- Opening Delimiter -
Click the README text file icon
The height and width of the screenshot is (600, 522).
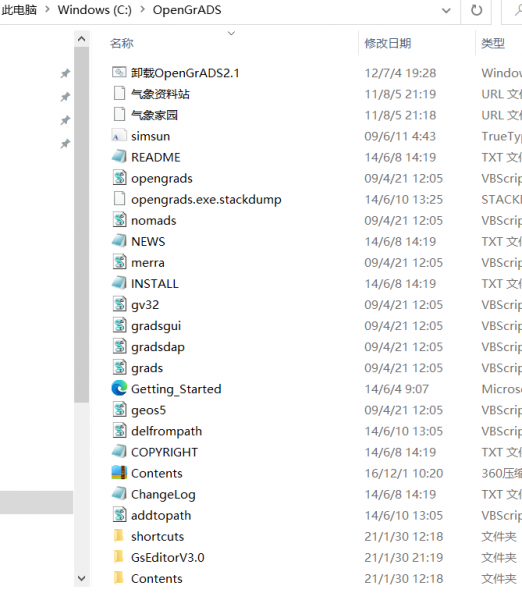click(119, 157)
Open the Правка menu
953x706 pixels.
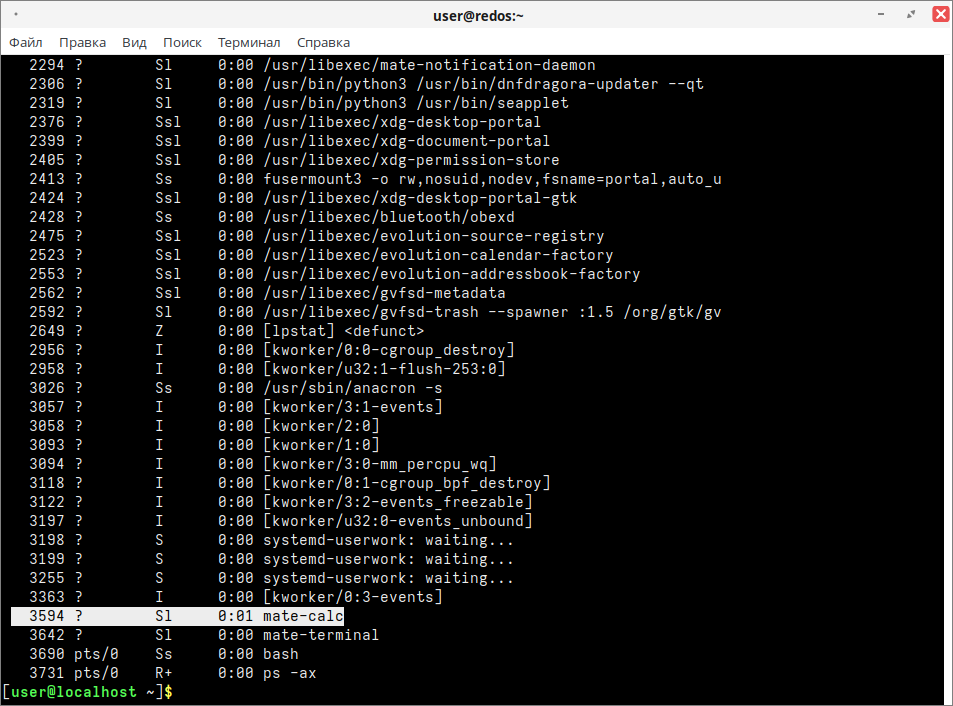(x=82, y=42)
- Closing Delimiter -
Your copy should match every entry above exactly and contain no pictures.

Click the README text file icon
The height and width of the screenshot is (600, 522).
click(119, 157)
Open the Правка menu
953x706 pixels.
(x=82, y=42)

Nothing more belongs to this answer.